[Stored data entries]
*** Begin section ***
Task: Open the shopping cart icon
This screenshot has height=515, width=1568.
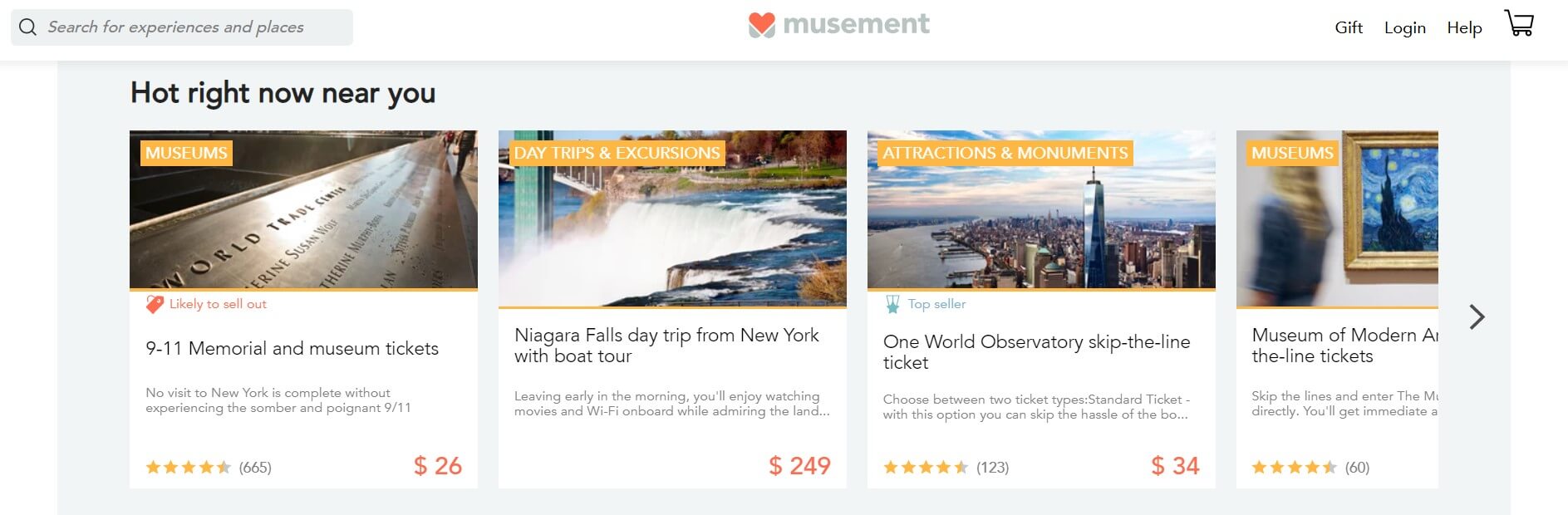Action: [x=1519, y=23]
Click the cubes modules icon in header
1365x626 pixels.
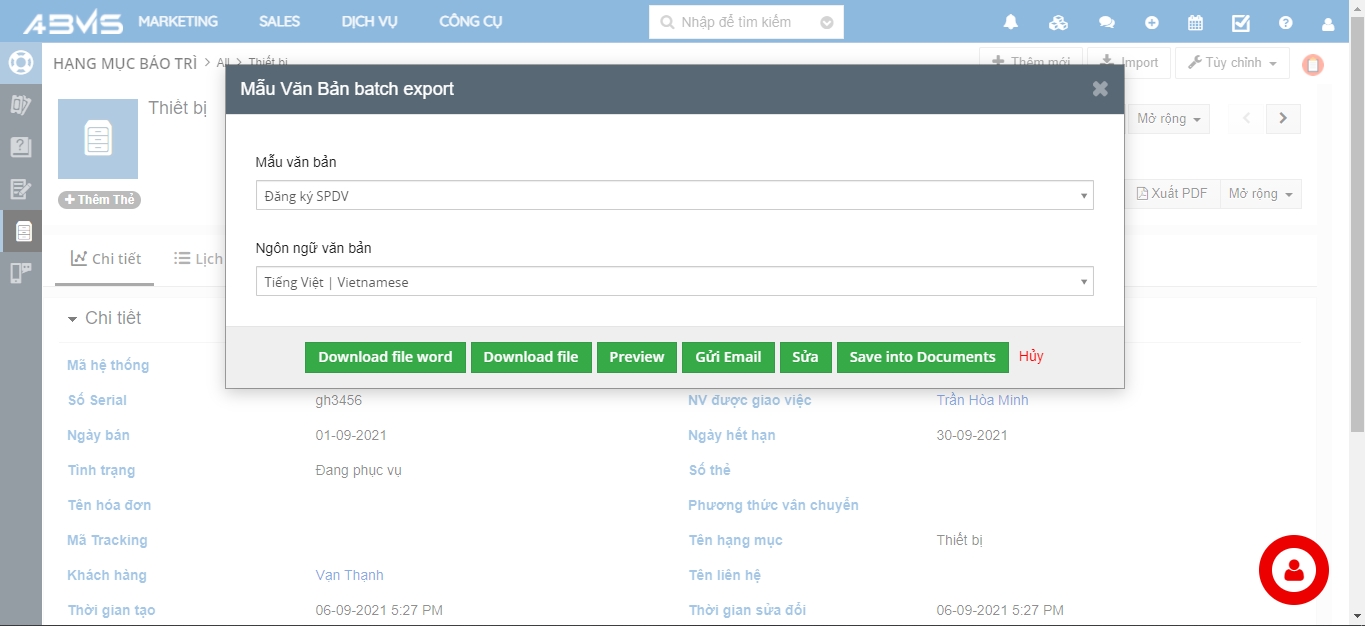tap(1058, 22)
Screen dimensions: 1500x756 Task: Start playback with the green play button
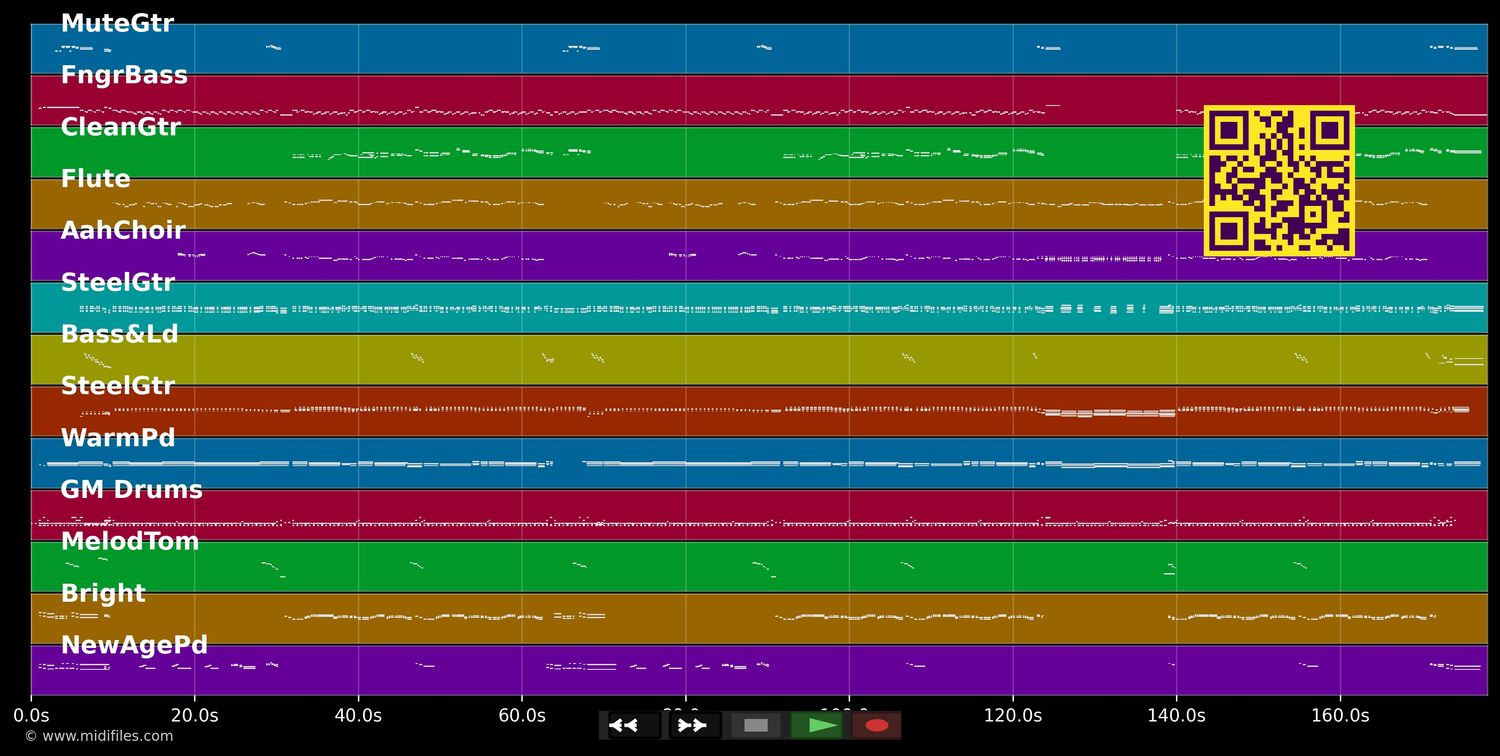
*** End section ***
Copy only this, please: the line with "Click the cubes modules icon in header" and every line after it through the end of the data, with no pictures.

» **Written reply**
Click the cubes modules icon in header
1365x626 pixels.
tap(1058, 22)
Screen dimensions: 1500x756 Task: Start playback with the green play button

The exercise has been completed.